As an expatriate teacher I often spend my summer holiday at least partly on trips to see people I’ve been away from. This summer’s visits included get-togethers, but it also included a reunion. A cousin of mine and her husband, whom I had last seen over twenty-five years ago, had settled in a ‘flyover city’ that I had carelessly flown over all these years. The business they started there became highly successful, but they recently decided to sell it and retire to a coastal place well known for its semi-rural charm.

During my last visit they had two very young children. Now both are grown. The second son, after graduating from a small liberal-arts college, found a job at the home office of a ‘tech giant’ not too far from his parents. Number one son turned away from academics to ‘work with his hands’. (Arabic-speakers, when someone’s manual artistry or labor has made their life easier or more worth living, call down a blessing on him: tislam eedak: blessings on your hands. We lack that appreciative expressiveness.)
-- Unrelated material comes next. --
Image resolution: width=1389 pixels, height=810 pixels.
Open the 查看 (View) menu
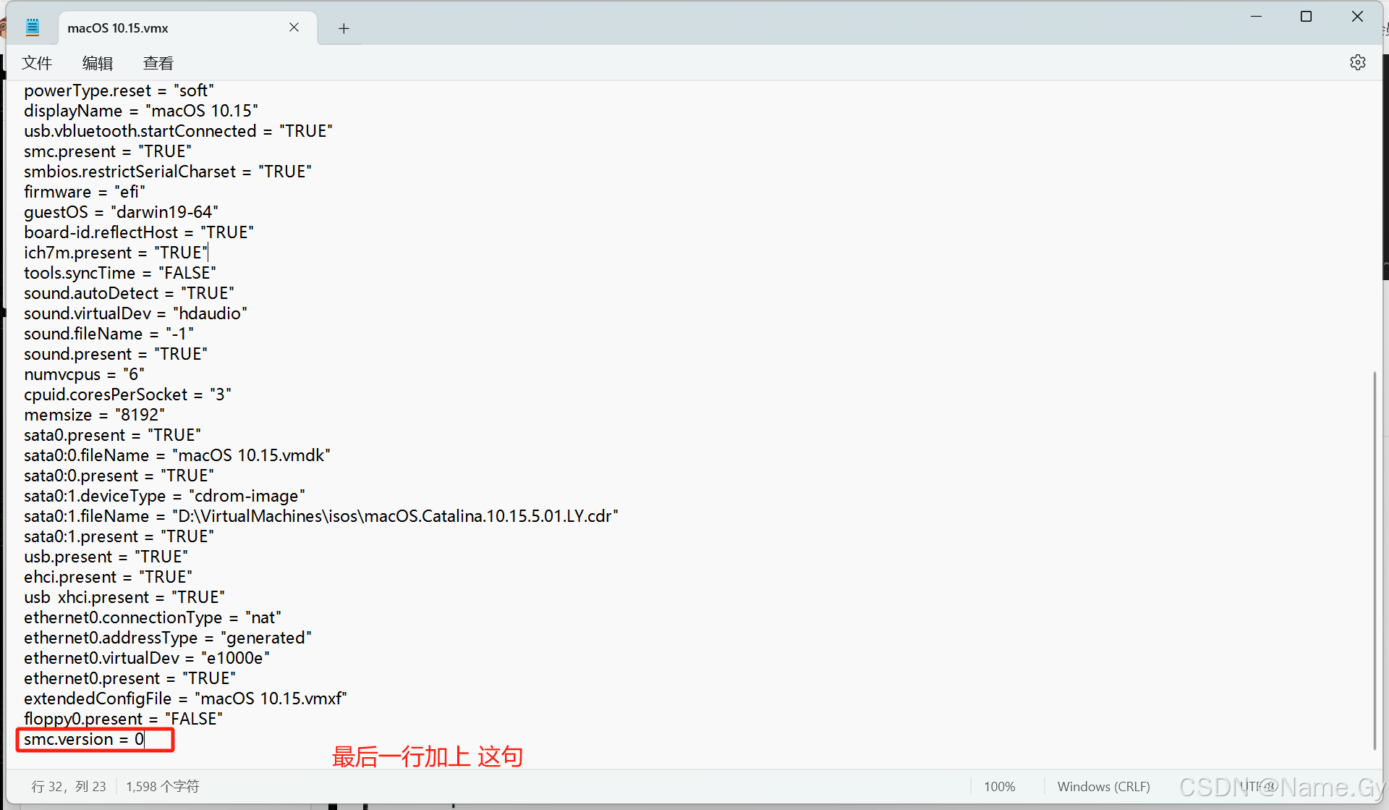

The episode in his career that his father chose to relate to me was his tenure as a teacher at a sailing school for young people. The first thing to say is that a candidate couldn’t even start the sailing course if he or she couldn’t swim offshore and back or right a capsized little boat alone. The teachers would approach the candidate in the water and call out advice on righting if it was needed, but the candidate had to do something with the advice, and failure was a very real option.

Some of the children’s parents (and many of them were used to getting their way) would plead for admission if Junior failed, and sometimes even asked that the tasks be waived. Not a chance. Qualification was real, and Alex was expected to hold to the standards in the face of tears and countervailing pressure.

It was a good story, and nothing needed to be said about applicability to his teaching cousin’s work, but my cousin’s husband also had one bit of advice—maybe for me and maybe for my students. This highly successful entrepreneur said, ‘If there is one thing that a student should learn in order to prepare for a successful business career, it is how to write because in learning how to write, you learn how to think.’